Correct answer screen with green success feedback

When you get it wrong: The app shows you the correct answer so you can see exactly where you went wrong. Was it a missing accent? A swapped letter? Seeing the right answer immediately after your attempt is one of the most effective ways to correct mistakes. The word stays in rotation so you will get another chance to practice it.

Mastering Words

The goal of every practice session is to master your words. Here is how mastery works:

The 7-correct-answers rule: Each word needs 7 correct spellings to be marked as mastered. As you accumulate correct answers across your practice sessions, the word's progress builds up. You do not need to get all 7 in a single session -- your progress is saved.

Manual mastery: Already know a word? You can manually mark it as mastered by tapping the checkmark icon on the word in your deck view. This skips the 7-attempt requirement entirely. This is handy when you import a deck and already know some of the words.

The Mastered tab: Once a word is mastered, it moves from the "Practicing" tab to the "Mastered" tab in your deck view. Mastered words display a green checkmark badge and the label "Mastered" so you can see your progress at a glance.

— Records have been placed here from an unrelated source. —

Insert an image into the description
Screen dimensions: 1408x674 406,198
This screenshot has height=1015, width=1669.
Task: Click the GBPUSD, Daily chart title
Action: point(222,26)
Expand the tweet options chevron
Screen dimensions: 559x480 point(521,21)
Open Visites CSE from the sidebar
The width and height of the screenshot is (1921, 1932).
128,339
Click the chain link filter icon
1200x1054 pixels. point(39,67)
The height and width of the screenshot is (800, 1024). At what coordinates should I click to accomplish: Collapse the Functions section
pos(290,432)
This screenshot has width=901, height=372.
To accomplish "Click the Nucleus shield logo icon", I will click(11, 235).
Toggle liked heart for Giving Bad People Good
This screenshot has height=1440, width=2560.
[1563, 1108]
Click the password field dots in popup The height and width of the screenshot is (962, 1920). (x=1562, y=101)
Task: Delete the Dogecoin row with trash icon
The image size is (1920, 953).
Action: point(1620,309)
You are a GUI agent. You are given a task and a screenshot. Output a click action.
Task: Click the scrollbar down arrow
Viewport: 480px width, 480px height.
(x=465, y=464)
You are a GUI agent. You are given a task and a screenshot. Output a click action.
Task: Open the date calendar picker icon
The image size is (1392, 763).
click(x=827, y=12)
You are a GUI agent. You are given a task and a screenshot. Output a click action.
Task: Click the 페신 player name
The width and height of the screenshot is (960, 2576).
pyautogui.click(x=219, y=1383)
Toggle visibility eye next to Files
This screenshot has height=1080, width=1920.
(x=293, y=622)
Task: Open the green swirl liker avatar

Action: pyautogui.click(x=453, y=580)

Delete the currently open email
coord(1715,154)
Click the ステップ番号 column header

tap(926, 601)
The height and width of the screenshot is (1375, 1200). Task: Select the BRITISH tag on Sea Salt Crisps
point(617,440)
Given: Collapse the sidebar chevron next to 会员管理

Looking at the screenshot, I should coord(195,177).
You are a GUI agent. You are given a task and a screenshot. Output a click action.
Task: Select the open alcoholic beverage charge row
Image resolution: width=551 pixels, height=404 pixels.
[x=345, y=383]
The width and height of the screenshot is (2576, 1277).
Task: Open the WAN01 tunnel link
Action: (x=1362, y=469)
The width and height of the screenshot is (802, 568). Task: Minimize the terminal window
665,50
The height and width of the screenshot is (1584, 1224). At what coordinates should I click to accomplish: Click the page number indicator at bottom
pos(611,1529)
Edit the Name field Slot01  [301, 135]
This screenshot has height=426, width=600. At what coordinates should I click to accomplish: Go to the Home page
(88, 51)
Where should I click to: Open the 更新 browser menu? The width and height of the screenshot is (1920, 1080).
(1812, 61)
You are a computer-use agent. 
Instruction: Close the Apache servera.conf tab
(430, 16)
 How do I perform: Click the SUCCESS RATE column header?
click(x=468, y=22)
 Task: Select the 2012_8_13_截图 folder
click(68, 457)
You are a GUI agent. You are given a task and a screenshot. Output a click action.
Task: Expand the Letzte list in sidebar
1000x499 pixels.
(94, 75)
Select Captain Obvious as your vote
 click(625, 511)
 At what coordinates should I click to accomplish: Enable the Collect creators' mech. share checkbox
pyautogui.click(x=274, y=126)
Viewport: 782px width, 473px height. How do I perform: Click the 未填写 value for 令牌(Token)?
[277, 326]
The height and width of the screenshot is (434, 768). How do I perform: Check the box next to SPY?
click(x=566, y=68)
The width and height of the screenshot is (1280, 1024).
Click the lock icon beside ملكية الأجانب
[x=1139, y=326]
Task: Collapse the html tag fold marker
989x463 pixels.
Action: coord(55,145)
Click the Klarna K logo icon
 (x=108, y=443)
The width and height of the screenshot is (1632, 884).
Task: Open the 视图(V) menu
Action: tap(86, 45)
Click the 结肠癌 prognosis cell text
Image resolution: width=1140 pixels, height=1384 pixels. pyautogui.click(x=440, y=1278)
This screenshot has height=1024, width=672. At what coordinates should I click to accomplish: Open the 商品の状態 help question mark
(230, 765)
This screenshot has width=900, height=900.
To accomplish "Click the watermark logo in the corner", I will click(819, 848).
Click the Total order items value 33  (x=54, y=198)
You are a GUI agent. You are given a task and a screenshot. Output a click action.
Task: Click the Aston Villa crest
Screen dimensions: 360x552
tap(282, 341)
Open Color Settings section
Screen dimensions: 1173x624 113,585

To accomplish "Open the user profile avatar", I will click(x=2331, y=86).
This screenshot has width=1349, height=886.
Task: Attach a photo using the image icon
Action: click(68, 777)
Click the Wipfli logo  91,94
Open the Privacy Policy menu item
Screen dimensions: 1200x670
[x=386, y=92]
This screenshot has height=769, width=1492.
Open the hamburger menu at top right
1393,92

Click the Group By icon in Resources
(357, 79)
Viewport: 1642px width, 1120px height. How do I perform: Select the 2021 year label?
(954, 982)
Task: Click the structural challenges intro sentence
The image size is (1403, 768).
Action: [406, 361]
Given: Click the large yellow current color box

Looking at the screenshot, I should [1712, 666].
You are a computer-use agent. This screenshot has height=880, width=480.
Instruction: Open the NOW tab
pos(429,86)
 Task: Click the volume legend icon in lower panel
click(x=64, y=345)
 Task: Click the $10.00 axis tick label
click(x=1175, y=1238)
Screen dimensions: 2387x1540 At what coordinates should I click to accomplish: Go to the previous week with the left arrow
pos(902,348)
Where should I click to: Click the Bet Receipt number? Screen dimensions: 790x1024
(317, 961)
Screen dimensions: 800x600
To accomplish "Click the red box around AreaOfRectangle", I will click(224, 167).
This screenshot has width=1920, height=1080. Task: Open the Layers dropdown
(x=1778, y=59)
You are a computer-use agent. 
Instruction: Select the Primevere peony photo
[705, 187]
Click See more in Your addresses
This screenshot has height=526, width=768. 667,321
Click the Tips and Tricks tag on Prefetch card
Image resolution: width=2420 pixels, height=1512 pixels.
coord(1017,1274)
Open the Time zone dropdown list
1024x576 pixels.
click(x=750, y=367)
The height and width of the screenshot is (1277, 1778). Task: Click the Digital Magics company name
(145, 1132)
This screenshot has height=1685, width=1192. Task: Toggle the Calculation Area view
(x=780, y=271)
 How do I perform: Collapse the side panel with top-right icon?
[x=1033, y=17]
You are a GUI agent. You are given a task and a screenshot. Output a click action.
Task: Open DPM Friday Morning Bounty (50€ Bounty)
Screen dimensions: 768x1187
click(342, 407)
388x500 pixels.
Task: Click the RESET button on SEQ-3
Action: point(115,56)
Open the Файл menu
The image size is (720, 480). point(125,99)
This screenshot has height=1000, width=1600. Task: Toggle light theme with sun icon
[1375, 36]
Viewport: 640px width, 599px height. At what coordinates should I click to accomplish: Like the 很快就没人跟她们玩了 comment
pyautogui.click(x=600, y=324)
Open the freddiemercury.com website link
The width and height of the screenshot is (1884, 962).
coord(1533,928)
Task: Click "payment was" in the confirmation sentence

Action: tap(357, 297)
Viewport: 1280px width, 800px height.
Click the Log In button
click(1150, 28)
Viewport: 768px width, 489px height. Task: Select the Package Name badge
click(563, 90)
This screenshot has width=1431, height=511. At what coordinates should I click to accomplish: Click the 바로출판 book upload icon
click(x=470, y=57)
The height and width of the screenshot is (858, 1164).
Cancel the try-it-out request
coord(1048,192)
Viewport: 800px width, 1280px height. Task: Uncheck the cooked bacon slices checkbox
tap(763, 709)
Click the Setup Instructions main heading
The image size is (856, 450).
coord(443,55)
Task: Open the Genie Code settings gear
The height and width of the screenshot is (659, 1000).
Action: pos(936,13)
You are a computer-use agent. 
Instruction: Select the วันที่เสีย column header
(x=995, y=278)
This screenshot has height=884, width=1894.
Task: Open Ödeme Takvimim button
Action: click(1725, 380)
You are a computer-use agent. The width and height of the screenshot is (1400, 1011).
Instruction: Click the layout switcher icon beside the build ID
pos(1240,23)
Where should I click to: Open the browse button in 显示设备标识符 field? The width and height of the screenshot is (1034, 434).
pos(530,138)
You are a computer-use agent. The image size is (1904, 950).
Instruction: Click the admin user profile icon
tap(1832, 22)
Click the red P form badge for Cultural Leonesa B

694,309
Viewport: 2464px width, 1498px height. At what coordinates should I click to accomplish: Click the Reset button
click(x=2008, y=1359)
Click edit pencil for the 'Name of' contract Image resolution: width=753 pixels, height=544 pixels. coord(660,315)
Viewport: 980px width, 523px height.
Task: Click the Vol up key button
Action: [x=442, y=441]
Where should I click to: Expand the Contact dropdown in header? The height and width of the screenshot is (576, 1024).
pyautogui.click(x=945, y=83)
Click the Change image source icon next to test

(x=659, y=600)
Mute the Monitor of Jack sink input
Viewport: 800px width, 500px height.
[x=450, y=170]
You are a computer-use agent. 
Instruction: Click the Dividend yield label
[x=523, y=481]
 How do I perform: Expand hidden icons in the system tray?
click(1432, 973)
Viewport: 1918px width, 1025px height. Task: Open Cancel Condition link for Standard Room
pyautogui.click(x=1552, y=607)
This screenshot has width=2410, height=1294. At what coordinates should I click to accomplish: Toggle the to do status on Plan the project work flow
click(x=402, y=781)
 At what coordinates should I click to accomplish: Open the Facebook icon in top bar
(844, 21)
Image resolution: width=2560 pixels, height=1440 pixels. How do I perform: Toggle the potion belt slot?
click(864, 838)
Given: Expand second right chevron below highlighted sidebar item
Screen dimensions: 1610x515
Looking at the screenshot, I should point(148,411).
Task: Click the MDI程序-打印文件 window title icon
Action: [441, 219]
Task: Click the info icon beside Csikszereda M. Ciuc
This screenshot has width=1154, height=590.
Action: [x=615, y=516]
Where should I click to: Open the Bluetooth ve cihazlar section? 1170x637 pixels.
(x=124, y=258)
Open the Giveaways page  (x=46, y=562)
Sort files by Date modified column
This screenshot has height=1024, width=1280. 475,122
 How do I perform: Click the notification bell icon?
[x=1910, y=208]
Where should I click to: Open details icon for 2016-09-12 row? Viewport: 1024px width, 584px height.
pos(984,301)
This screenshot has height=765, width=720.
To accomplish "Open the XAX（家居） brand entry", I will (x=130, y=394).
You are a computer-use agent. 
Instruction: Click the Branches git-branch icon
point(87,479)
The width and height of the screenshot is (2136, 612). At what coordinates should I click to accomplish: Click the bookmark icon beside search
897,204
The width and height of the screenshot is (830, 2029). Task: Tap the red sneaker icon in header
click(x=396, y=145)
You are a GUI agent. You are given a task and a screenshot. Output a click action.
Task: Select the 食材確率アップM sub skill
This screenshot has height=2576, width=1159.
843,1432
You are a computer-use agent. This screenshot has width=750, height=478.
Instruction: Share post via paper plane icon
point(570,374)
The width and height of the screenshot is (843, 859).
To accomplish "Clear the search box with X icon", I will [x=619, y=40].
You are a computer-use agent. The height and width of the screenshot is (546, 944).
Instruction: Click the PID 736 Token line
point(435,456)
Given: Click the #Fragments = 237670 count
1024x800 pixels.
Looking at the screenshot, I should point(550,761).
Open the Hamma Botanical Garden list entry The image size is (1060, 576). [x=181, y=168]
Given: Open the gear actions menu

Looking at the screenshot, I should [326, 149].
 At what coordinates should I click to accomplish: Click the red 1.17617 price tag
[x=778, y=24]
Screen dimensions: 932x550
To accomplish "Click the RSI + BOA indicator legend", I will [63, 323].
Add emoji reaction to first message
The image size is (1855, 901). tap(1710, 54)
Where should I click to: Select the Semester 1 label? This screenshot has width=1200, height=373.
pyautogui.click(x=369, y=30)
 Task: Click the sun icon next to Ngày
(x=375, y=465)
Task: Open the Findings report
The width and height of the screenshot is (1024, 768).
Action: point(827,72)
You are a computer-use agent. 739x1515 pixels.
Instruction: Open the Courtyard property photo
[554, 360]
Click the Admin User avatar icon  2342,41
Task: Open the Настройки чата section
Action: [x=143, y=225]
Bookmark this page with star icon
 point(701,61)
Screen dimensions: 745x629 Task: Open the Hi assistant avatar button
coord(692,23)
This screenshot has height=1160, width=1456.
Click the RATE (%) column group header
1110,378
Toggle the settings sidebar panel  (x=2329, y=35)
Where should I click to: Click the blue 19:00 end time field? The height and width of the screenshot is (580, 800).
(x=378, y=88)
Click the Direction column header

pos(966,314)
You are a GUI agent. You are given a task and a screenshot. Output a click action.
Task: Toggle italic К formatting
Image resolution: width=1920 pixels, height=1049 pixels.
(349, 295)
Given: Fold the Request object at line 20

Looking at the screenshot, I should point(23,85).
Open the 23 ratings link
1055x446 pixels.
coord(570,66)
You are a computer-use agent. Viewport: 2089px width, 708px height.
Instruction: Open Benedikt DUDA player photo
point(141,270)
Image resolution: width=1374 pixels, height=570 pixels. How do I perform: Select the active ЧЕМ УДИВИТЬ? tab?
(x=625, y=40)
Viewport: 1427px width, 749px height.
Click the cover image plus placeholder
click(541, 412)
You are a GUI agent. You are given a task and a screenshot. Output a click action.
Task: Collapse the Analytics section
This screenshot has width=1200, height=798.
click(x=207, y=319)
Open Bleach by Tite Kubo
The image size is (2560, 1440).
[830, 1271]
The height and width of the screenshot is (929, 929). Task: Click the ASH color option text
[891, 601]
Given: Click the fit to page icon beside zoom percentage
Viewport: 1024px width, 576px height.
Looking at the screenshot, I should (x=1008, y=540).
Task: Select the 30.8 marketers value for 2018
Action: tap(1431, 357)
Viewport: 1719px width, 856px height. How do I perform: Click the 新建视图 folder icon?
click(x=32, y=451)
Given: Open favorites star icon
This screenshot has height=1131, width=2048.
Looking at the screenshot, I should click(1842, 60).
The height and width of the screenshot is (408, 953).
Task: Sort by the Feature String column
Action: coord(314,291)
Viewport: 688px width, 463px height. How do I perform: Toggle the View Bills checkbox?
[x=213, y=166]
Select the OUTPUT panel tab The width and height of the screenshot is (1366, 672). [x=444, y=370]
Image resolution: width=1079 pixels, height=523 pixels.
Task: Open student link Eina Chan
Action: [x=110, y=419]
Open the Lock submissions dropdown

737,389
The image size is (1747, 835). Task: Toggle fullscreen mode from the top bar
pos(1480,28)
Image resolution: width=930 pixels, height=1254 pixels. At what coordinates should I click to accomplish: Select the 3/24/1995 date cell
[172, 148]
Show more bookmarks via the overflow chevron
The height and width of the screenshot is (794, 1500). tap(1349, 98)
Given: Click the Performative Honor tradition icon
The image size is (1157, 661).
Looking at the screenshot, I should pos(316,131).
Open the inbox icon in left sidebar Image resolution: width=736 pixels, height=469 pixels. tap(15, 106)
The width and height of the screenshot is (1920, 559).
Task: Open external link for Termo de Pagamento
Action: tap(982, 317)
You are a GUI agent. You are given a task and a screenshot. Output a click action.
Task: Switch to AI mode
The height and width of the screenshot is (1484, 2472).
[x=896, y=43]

The celebration screen: When every single word in a deck is mastered, you get a celebration screen showing "All words mastered!" along with your deck's 100% completion status. You also get the option to share your deck with others -- because if you found it useful, someone else might too.

Text-to-Speech

Throughout the app, you will notice speaker icons next to words. Tap any of them to hear the word pronounced aloud.

  • In the word list -- Hear the pronunciation while browsing your deck.
  • During practice -- Hear the word you are trying to translate before you answer.
  • In hints -- Hear the correct pronunciation alongside the translation.

The app uses language-specific voice models, so the pronunciation matches the language you are learning. This is especially helpful for languages where spelling and pronunciation do not always line up (looking at you, French).

Your first 20 text-to-speech plays are free. After that, you'll need a subscription to keep using pronunciation audio. See Settings and Account for pricing details.

A Typical Practice Session

To put it all together, here is what a full practice session looks like:

  1. Open your deck and tap "Practice."
  2. The first batch of 5 words loads. You see the first word to translate and the progress bar at 0.
  3. Choose your input method -- keyboard or handwriting.
  4. Translate the word. Use a hint if you need one.
  5. Tap "Check Answer." If correct, the screen flashes green and auto-advances. If incorrect, study the correct answer and try again next round.
  6. Work through all 5 words in the batch across multiple rounds. Words you master (7 correct) drop out of rotation.
  7. When the batch is complete, the next batch loads.
  8. Keep going until every word is mastered and you see the celebration screen.

The combination of batched learning, spaced repetition through the round system, and handwriting practice makes this one of the most effective ways to build vocabulary. Whether you are a student preparing for a language exam or a parent helping your child learn, consistent practice sessions -- even just 10 minutes a day -- lead to real, lasting results.